The Belgrade Book Fair is a venerable cultural institution that, like so many things in the Balkans, has been tainted by the region's troubled political reality -- and its recent past. However, emerging alternatives are evidence that civil society in Serbia is being rebuilt, too, and it's no longer merely on the defensive.
The main event this year included a booth called "Greater Serbia," where controversial Radical Party leader and convicted war criminal Vojislav Seselj was the center of attention, signing books and having his picture taken with fans.
Given that Seselj has been allowed to resume his political career and is currently a member of the Serbian parliament, his appearance was perhaps unsurprising.

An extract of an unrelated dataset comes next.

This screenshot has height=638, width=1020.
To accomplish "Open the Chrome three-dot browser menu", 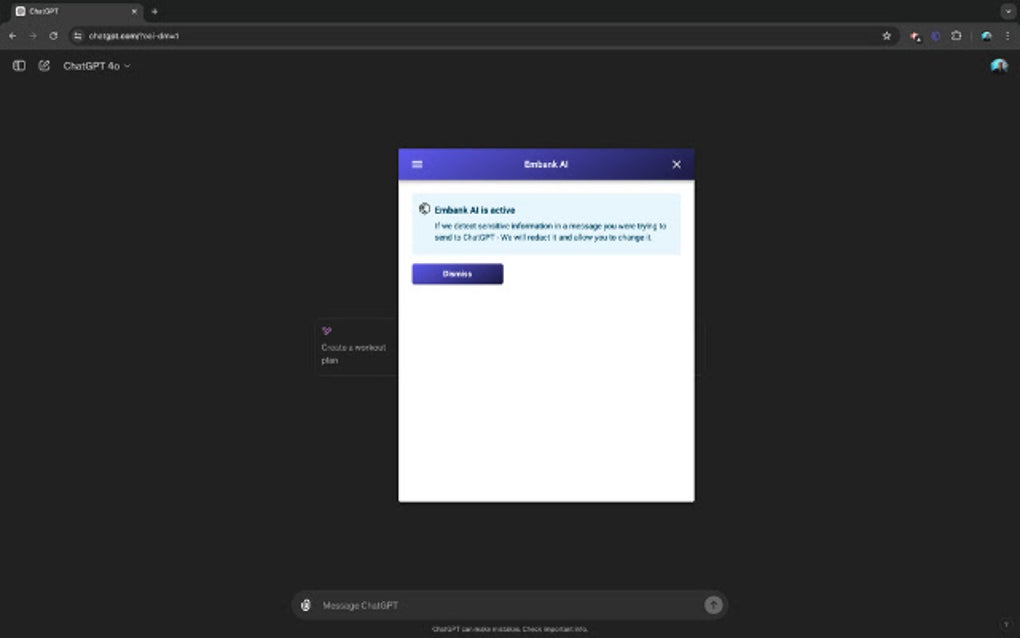I will coord(1009,35).
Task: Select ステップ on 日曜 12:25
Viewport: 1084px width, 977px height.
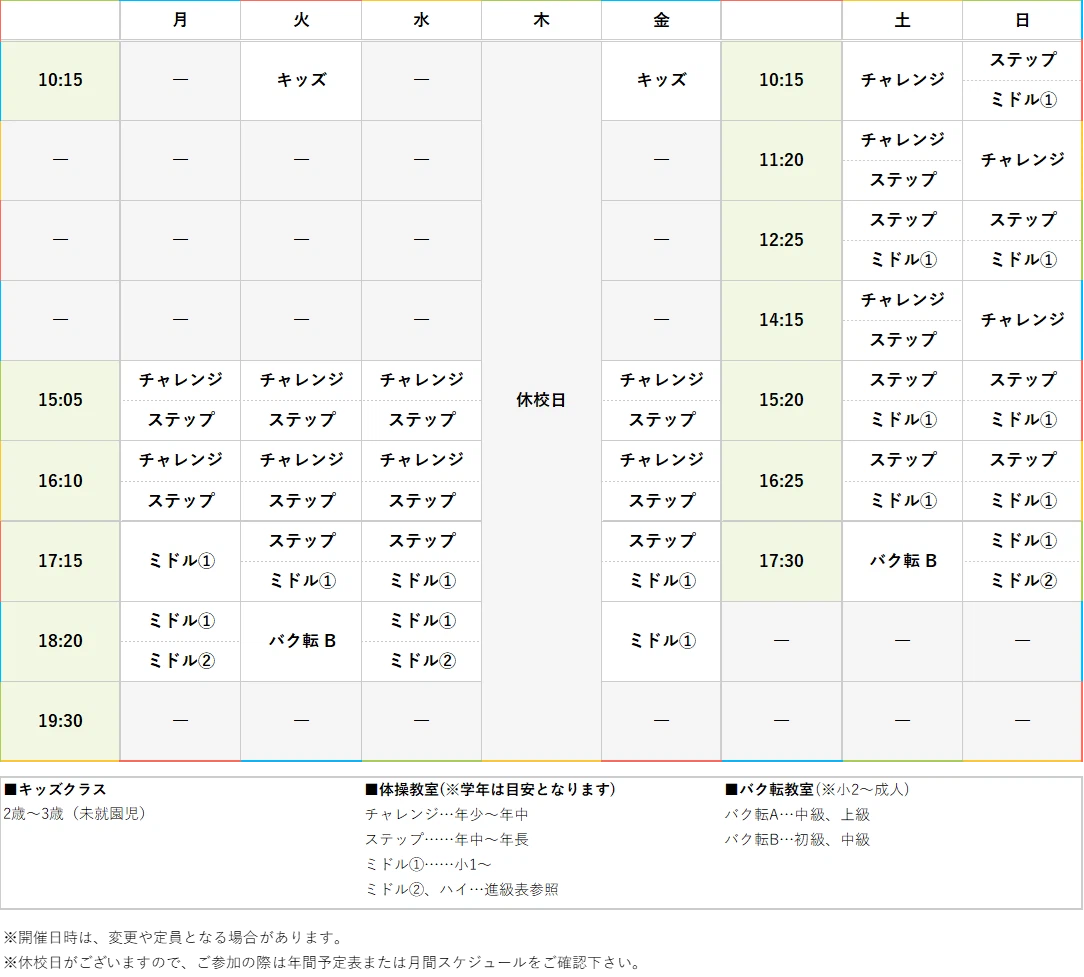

A more worrying feature of the 63rd Belgrade Book Fair that just ended was the official sanctioning of another convicted war criminal.
A controversial memoir written by a former army general, Nebojsa Pavkovic, was being promoted at the fair by the Serbian Defenses Ministry.
Pavkovic was in charge of the Armed Forces of Serbia and Montenegro's (VJ) Third Army Corps during the Kosovo War in the late 1990s and was convicted of crimes against humanity and war crimes by The Hague tribunal in 2009. He is currently serving a 22-year sentence in a Finnish prison and could not be in Belgrade to promote his book, intended as a wartime diary.
The state's official endorsement and promotion of Pavkovic's book has drawn protests.
The Serbian Youth Initiative for Human Rights (YIHR) wrote an open letter to Prime Minister Ana Brnabic to complain about the official support for Pavkovic's book, published by the Odbrana (Defense) Media Center under the patronage of the Defense Ministry.
The YIHR called it "the most open form of support given by the state to convicted war criminals."
'Endangering The Country's European Future'
In its letter to Brnabic, the group asked whether "this is a government that supports war criminals or not." By promoting Pavkovic's book, it alleged, the government was "endangering the country's European future, as well as the ongoing dialogue on the issue of Kosovo."
In a statement, the Defense Ministry countered that its generals have the right to "present their view of the historic events that they participated in."
At the Belgrade Book Fair itself, Miroslav Toholj, the head of the Serbian Armed Forces' publishing department, was less circumspect.
"There is such a thing as the court of public opinion, the judgment of history. He may have been convicted in one court," Toholj told RFE/RL's Belgrade bureau in a reference to The Hague verdict. He then likened Pavkovic's circumstances to those of another Third Army Corps veteran, Vladimir Lazarevic, who served a 14-year sentence for crimes committed against civilians in Kosovo.
"I sincerely hope that one day Pavkovic will return alive to his people, as a hero, just like Lazarevic," Toholj said.
Bastion Of Critical Thinking
But not everyone in Serbia agrees, and beyond individual voices, an alternative platform has emerged to promote independent publishers who don't want to take part in a book fair that promotes works by war criminals.
A smaller, rival book fair was meanwhile being held in a Belgrade space that traces its origins to the resistance against former Yugoslav and Serbian President Slobodan Milosevic and still bears the name the "Center For Decontamination." Now in its 11th year, it has established itself not only as a major cultural event but as a bastion of critical thinking in Serbian society.
Among the new editions promoted at that alternative fair are works by international authors as well as books by respected Serbian writers and academics writing on ethnicity, nationalism, and war from literary, anthropological, and other perspectives.
Launching this year's alternative book fair was the editor of the cultural magazine Lice Ulice (The Face Of The Street), Miroslav Martinovic, who in his speech joked that "as far as I understand, this is something international, in the Latin alphabet [Serbian is written in Cyrillic] -- in other words, something suspicious!"
'The 20th Century Refuses To End'
Participants included publisher 20th Century Editions (Biblioteka XX Vek), whose managing editor, anthropologist Ivan Colovic, saw a need for such an event even before the controversy over Pavkovic's memoirs.
"I once said that it was not necessary to be part of the big [Belgrade] Book Fair, that there are other ways of bringing emerging authors and new subjects to the wider audience, and I am happy to be vindicated after all these years. There are now more and more people and publishers who feel the need to distance themselves from the main event, which is undoubtedly important, but where quantity is valued rather more than quality and variety of perspectives," Colovic said.
20th Century Editions has been around for more than four decades, but according to Marinovic its editor does not need to update the name just yet, because "the 20th century refuses to end."
"How long we will remain trapped in the 20th century also depends on us to some extent," said Marinovic. "It seems that it will not leave us of its own accord. We will have to chase it away; and in order to do that, we need to understand it better." That is the mission of publishers like 20th Century Editions, according to Colovic.
Marinovic may not have been referring explicitly to the ghosts of the late 20th century hovering around the Belgrade Book Fair, and Pavkovic's book in particular, but a more critical attitude to that recent past might well be a paramount concern of the alternative book fair and its publishers.